A template for data protection impact assessment (DPIA) to preserve research data was produced for the use of the partner organizations of the Digital Preservation Service for Research Data. The template can be used to perform the assessment for preservation of research data. It was created during a use case of DPIA for digital preservation of research data. The template’s purpose is to help data controller to assess data protection impact to preservation of research data.
During the year, the Enterprise Architecture of the National Digital Preservation Services was drafted. The enterprise architecture document will be published at the beginning of 2023 and it will update and specify the enterprise architecture of the National Digital Library and the reference architecture of open science and research on the parts of digital preservation. The architecture was produced in accordance with the guidance of the Ministry of Education and Culture and the hearing of the digital preservation collaboration group. The aim of the enterprise architecture is to describe the principles of the national DPS, the services offered to partner organizations and the factors that guide operation, to support the development of the DPS, and to help combine the needs of the partner organizations and the goals and production of the DPS.
The carbon footprint of the DPS was calculated in 2022. The calculations considered emissions from the production of the device infrastructure, the footprint from daily usage, and of the people working in maintenance and development of the services. Results were reported to the digital preservation collaboration group and monitoring will continue.
A customer satisfaction survey for the digital preservation collaboration group was carried out in late 2022. The customer satisfaction with the DPS was quite positive (5.0/6). Additionally, the partner organizations were especially satisfied with the user support and consulting as a whole (5.3/6).

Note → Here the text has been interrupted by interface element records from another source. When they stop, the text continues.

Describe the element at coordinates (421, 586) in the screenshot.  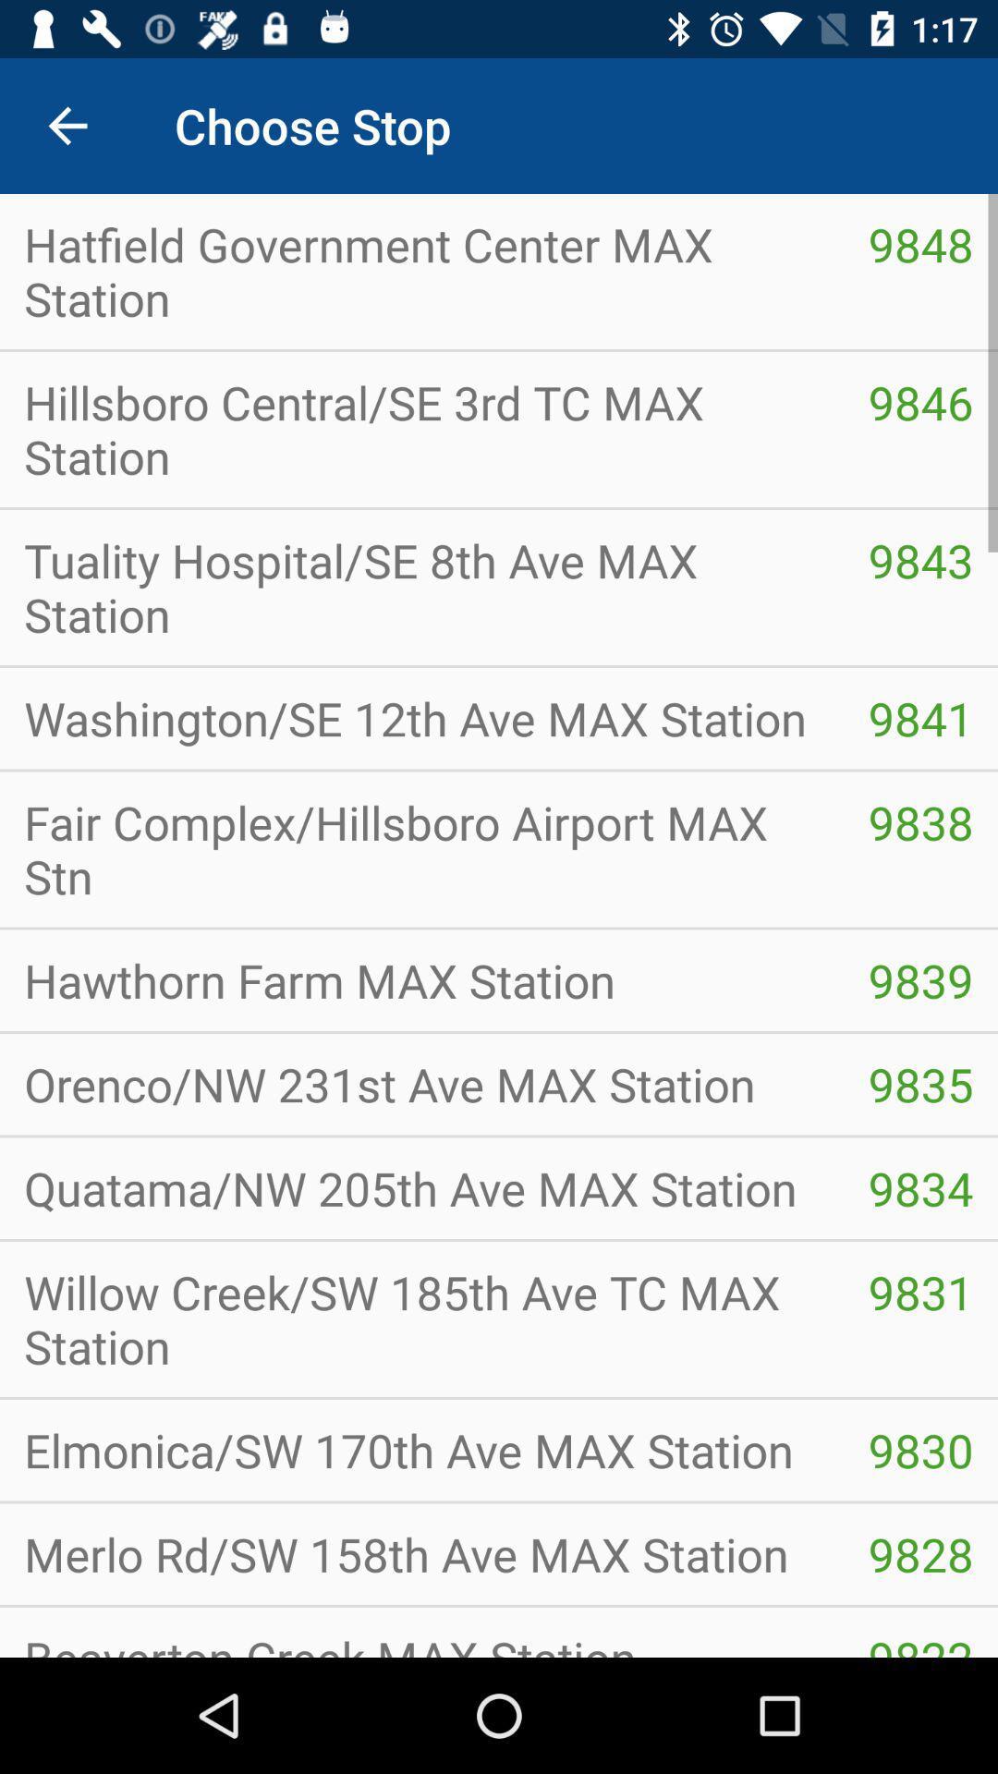
I see `the item next to the 9843` at that location.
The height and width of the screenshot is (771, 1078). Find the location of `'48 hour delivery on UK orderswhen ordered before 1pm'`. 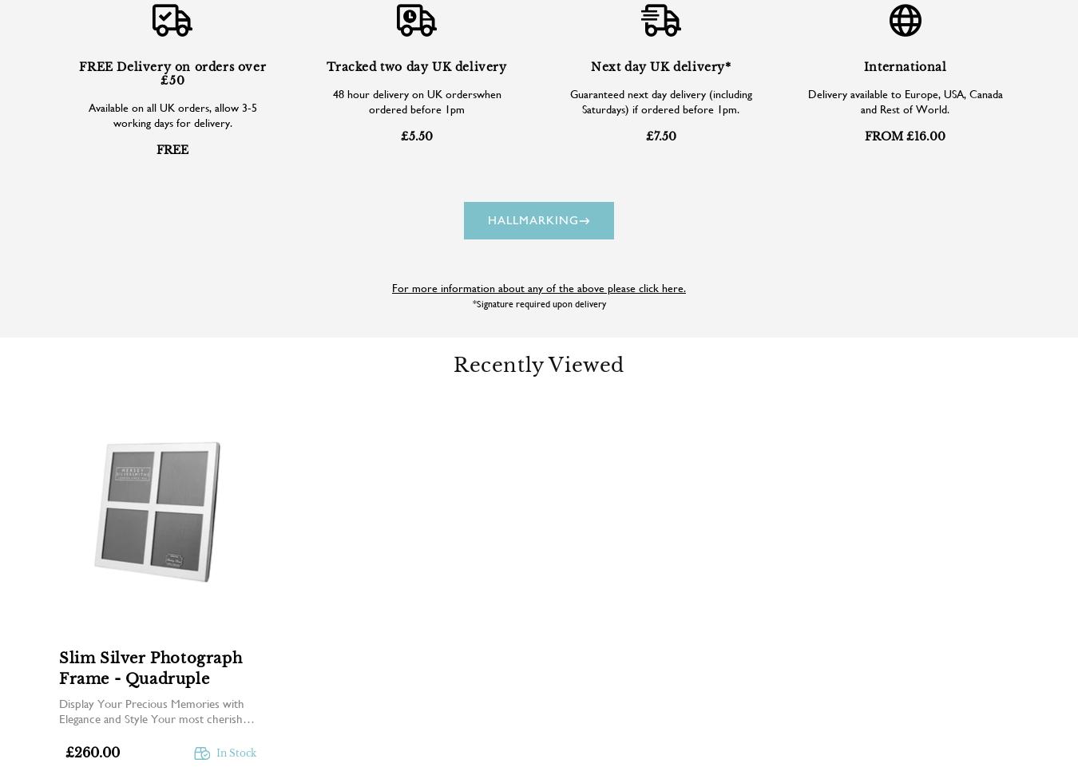

'48 hour delivery on UK orderswhen ordered before 1pm' is located at coordinates (415, 101).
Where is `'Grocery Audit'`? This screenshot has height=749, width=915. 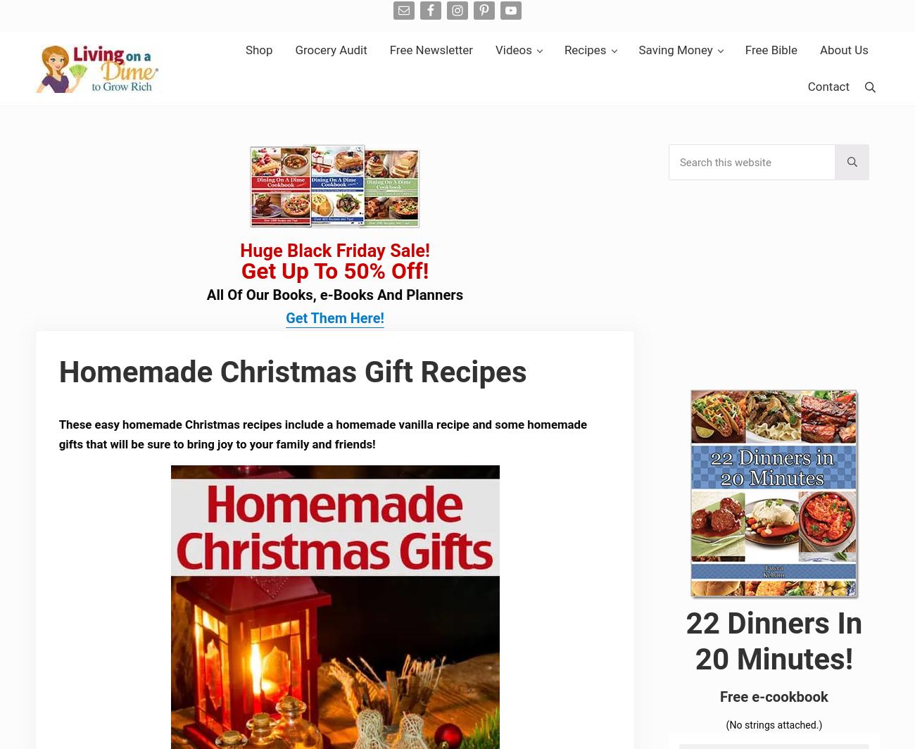 'Grocery Audit' is located at coordinates (329, 49).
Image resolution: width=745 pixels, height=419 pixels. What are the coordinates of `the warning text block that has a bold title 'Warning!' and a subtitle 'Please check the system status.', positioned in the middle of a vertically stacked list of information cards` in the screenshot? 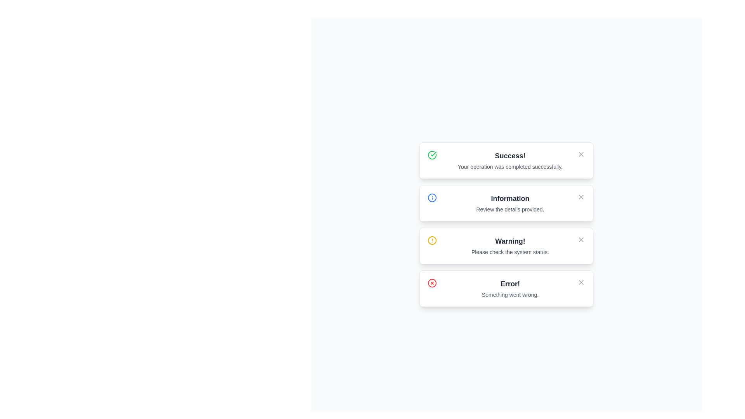 It's located at (511, 246).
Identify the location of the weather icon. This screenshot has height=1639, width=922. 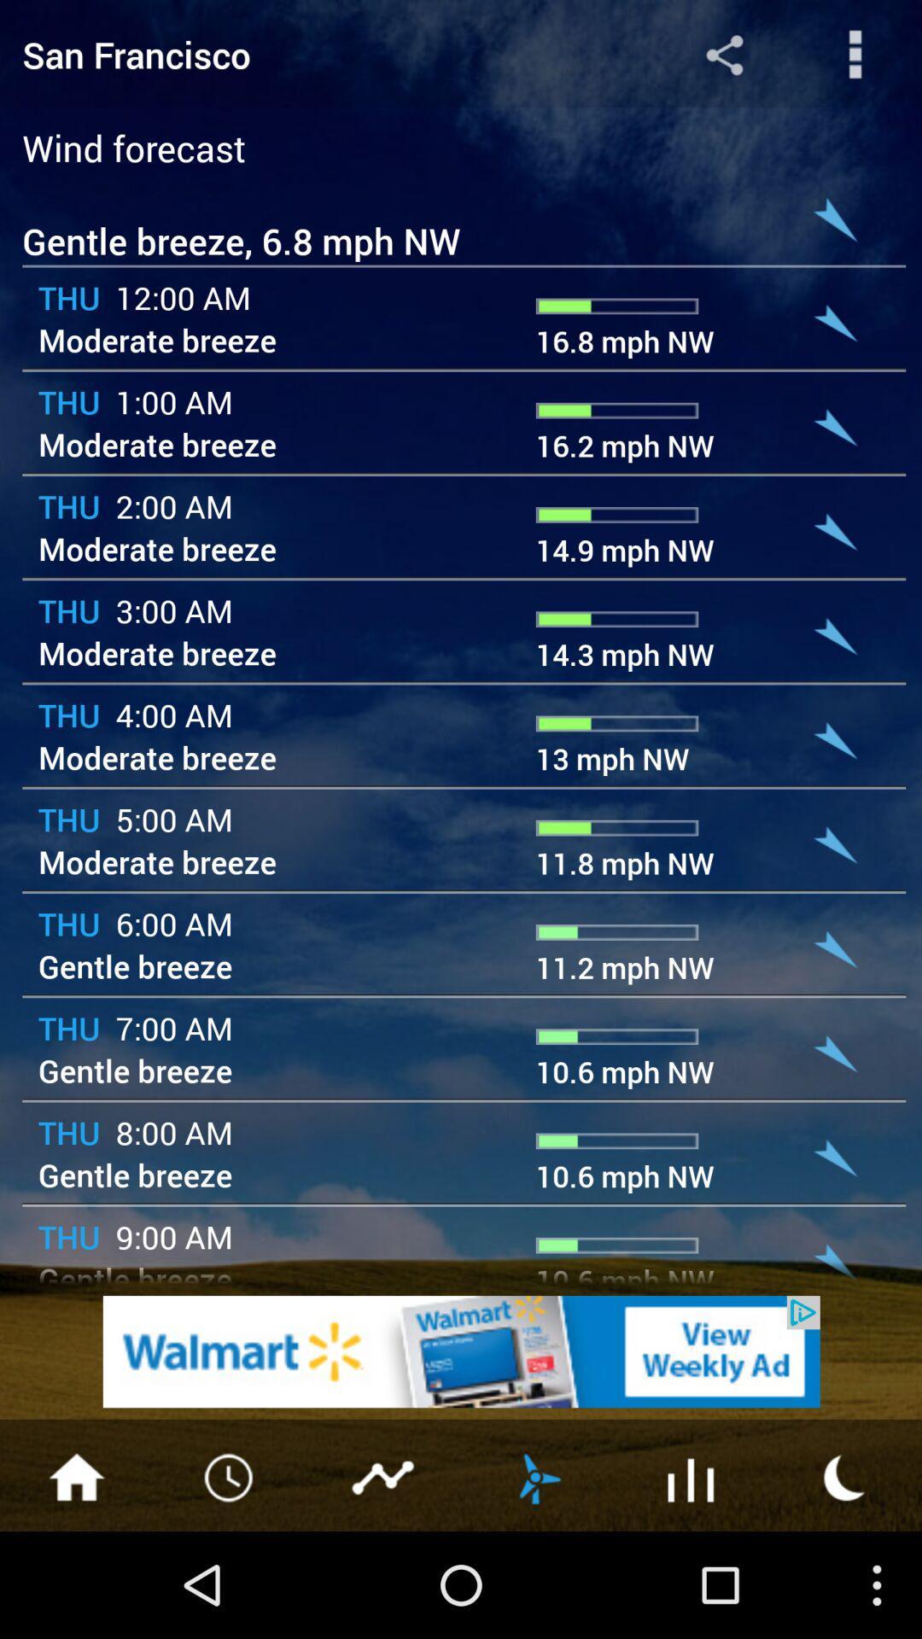
(536, 1578).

The digital preservation system's storage capacity was expanded by 1,8 petabytes in the 2022 which raised the storage capacity to 5,4 petabytes.
Partner Organizations
The Ministry of Education and Culture has granted capacity to the Digital preservation services for the following organizations by the end of year 2022:
Organization | Purpose of use | Capacity (TB) |
---|---|---|
Celia | Master-arkisto ja pitkäaikaisesti säilytettävät valitut uudet äänikirjat | 110 |
Kansallinen audiovisuaalinen instituutti | Valikoitu osa kotimaisen elokuvan digitoitavista aineistoista | 2400 |
Kansallisarkisto | Kansallisarkiston vastaanottamat alkujaan digitaaliset valtionhallinnon asiakirjalliset aineistot | 41 |
Kansallisarkisto | VAPA-järjestelmään siirretyt tietoaineistot | 1 |
Kansallisarkisto | Kansallisarkiston massadigitointi-hankkeen aineistot | 114 |
Kansallisarkisto | Kansallisarkiston digitaaliarkistosta siirrettävät aineistot ja takautuvan digitoinnin aineistot | 805 |
Kansallisarkisto | Kansallisarkiston yksinomaan digitaalisessa muodossa olevat yksityisarkistoaineistot | 27 |
Kansallisgalleria | Kiasman mediataiteen teosten pitkäaikaissäilytys | 20 |
Kansalliskirjasto | Kansalliskirjaston digitoimat kulttuuriperintöaineistot | 175 |
Kansalliskirjasto | Kulttuuriaineistolain nojalla kerätyt aineistot | 355 |
Kotimaisten kielten keskus Kotus | Kotuksen kielentutkimus- ja kulttuuriperintöaineistojen pitkäaikaissäilytys | 60 |
Museovirasto | Kulttuuriympäristön tutkimusraportit | 1 |
Musiikkiarkisto | Musiikkiarkiston pitkäaikaissäilytettävät aineistot | 70 |
Svenska Litteratursällskapet SLS | SLS:n pitkäaikaissäilytettävät aineistot | 50 |
Yhteiskuntatieteellinen tietoarkisto, FSD | Tietoarkiston arkistoimien tutkimusaineistojen kokoelman pitkäaikaissäilytys | 1 |
Organisaatio | Käyttötarkoitus | Kapasiteetti (TT) |
---|---|---|
Geologian Tutkimuskeskus | GTK:n tomografialaitteen tuottamat tietoaineistot | 12 |
Helsingin yliopisto | Helsingin yliopiston SMEAR-aineistojen valikoima meteorologisia - ja ilmanlaatumittauksia | 2 |
Helsingin yliopisto | M. cinxia and C. melitaearum in the Åland metapopulation system | 2 |
Helsingin yliopisto | FIRE (The Finnish Reflection Experiment) | 1 |
Helsingin yliopisto | Luomuksen aineistot | 150 |
Itä-Suomen yliopisto | SENSOTRA | 1 |
Jyväskylän yliopiston kiihdytinlaboratorio | 250-Nobeliumin hajoamisspektroskopia | 1 |
Oulun yliopisto, Sodankylän geofysikaalinen observatorio | Havaintoaineistot | 30 |
Tampereen yliopisto | Yhteiskuntatieteiden tiedekunnan Kansanperinteen arkiston A-K-kokoelma | 2 |
Turun yliopisto | Historian, kulttuurin ja taiteiden tutkimuksen arkiston aineistot (HKT-arkisto) | 20 |
Data Accumulation in 2022
About 419 terabytes of new data were received for preservation during the year and the total amount of data in preservation at the end of 2022 was over 2085 terabytes. The data accumulation during 2022 is shown in the figure below.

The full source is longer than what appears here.